# Page excerpt

::::::

Chemistry Lab Mishap In Denver High School Injures Four Students

Chemistry Lab Mishap Injures Four High School Students

Four students at a Denver high school were injured today, one seriously, when a classroom chemistry demonstration caught fire, according to the Associated Press. The students suffered burns on their faces and upper bodies, and were brought to Denver hospitals for treatment.

The fire started at 7:54 a.m. MT at charter school SMART Academy's Lalo Delgado campus, a Denver Fire Department spokesman told the Denver Post. The fire burned itself out and did not spread to other classrooms nearby, the newspaper reported.

"We're all obviously very concerned for their safety and their recovery," Chris Gibbons, chief executive officer of Strive Preparatory Schools, which operates SMART Academy and eight other charter schools in Denver, told AP.

David Mathis, a 10th-grader who was in the classroom at the time of the fire, said their teacher was lighting methanol when it caught fire and shot up toward the ceiling, Denver's local news channel 7News reported.

"I only saw one of the students, but his skin was peeling off, and it looked like at least second-degree burns all over," Mathis told 7News. "We were all just chaotic. We were trying to figure out what just happened. We just saw fire everywhere in the room, too, and we were just trying to put it out and help the students."

It's not the first science experiment to go awry this month. On Sept. 3, during a tabletop tornado demonstration, a flash fire in a science museum in Nevada injured 13 people.

::::::

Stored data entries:

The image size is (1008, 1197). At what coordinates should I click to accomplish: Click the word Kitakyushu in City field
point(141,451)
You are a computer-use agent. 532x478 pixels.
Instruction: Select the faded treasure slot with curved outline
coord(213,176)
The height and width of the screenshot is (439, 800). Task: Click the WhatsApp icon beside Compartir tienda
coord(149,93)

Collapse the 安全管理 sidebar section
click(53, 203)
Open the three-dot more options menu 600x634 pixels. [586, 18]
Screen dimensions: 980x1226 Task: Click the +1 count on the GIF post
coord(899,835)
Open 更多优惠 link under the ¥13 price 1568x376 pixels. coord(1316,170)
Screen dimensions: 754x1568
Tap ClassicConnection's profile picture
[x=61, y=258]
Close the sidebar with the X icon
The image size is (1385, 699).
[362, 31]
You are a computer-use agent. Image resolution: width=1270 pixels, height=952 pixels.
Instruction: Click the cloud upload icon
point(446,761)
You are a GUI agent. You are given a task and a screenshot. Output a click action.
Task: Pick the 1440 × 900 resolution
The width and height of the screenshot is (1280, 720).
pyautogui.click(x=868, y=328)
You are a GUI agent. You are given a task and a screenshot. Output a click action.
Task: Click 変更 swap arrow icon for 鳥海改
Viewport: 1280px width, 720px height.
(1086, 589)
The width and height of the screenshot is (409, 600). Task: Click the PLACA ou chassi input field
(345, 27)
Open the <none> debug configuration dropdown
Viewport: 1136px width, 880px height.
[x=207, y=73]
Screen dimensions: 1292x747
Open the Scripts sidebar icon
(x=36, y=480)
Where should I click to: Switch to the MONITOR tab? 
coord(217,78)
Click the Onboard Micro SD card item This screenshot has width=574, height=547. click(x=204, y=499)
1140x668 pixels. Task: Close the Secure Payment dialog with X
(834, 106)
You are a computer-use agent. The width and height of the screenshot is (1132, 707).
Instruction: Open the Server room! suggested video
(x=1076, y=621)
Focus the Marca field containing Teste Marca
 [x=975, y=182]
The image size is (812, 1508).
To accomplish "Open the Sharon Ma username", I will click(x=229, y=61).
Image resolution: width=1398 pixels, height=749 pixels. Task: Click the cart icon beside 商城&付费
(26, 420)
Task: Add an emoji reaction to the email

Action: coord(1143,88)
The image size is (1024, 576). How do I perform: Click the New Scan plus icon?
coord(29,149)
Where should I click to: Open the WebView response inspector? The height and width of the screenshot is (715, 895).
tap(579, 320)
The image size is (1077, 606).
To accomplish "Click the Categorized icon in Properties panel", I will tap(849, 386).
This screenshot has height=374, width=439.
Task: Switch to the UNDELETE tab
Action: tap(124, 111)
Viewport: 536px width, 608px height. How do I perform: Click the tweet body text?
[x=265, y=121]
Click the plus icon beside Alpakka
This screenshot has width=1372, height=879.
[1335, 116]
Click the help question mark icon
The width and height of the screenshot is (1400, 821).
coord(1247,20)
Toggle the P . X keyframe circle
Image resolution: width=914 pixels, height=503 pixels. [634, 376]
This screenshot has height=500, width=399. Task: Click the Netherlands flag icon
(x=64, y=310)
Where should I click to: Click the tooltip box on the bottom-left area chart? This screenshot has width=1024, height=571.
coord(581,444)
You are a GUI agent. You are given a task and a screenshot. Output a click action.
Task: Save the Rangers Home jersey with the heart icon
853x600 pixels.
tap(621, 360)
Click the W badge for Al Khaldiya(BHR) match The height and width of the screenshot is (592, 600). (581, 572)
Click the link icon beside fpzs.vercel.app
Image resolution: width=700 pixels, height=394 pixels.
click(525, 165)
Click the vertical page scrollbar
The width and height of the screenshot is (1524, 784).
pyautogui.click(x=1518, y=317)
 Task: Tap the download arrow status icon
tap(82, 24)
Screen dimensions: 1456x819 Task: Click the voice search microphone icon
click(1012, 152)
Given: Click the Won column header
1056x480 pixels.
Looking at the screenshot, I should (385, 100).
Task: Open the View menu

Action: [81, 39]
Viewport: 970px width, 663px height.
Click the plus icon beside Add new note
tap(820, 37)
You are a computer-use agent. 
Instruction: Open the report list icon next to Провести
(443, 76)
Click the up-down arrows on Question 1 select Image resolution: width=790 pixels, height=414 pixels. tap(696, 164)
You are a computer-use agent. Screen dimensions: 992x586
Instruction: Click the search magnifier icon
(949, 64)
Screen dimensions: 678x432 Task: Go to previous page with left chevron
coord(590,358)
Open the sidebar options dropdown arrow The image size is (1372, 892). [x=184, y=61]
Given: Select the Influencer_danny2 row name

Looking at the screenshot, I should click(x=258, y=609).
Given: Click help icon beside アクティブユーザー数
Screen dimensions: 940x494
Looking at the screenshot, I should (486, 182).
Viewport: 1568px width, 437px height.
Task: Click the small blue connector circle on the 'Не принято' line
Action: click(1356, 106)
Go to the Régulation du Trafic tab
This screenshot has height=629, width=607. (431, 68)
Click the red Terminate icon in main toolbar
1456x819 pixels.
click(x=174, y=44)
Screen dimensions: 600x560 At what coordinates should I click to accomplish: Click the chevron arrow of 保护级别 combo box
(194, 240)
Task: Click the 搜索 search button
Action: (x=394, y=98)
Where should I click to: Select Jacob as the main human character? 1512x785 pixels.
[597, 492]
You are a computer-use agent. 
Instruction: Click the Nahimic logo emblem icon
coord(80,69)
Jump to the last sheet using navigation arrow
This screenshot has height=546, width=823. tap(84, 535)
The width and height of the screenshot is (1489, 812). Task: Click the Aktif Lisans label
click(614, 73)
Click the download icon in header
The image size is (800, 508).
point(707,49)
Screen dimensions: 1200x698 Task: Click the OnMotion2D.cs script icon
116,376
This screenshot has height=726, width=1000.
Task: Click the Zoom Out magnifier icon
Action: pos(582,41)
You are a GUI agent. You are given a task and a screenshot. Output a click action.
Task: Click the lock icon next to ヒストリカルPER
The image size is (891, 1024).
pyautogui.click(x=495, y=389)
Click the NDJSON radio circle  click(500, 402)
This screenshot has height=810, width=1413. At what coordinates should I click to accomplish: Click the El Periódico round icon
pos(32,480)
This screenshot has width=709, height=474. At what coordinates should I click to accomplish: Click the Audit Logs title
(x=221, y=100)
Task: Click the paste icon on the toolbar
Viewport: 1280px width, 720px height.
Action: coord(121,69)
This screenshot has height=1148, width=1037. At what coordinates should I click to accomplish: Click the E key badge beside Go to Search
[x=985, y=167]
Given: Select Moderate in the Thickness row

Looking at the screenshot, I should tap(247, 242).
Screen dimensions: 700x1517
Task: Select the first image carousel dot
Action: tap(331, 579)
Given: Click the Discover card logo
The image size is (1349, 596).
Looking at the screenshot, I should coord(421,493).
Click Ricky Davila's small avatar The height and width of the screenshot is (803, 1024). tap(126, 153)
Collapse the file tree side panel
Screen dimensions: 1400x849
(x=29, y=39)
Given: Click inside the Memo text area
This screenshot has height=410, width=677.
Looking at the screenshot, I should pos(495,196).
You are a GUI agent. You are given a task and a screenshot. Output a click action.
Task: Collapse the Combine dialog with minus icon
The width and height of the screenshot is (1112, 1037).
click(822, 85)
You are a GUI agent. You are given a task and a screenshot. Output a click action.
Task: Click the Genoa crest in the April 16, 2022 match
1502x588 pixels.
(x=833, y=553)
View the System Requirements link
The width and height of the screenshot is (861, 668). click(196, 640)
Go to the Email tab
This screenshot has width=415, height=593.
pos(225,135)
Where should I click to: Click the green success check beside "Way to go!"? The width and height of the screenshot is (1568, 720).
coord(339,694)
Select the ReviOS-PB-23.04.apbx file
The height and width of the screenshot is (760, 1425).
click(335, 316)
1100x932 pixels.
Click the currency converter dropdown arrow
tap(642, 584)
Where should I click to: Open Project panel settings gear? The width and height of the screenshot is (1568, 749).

::::::

# Work to be completed
Can you output the passage of the news article on the Denver chemistry lab fire, starting at "The fire started" and ending at "channel 7News reported.", copied word for word?

# Exercise response
The fire started at 7:54 a.m. MT at charter school SMART Academy's Lalo Delgado campus, a Denver Fire Department spokesman told the Denver Post. The fire burned itself out and did not spread to other classrooms nearby, the newspaper reported.

"We're all obviously very concerned for their safety and their recovery," Chris Gibbons, chief executive officer of Strive Preparatory Schools, which operates SMART Academy and eight other charter schools in Denver, told AP.

David Mathis, a 10th-grader who was in the classroom at the time of the fire, said their teacher was lighting methanol when it caught fire and shot up toward the ceiling, Denver's local news channel 7News reported.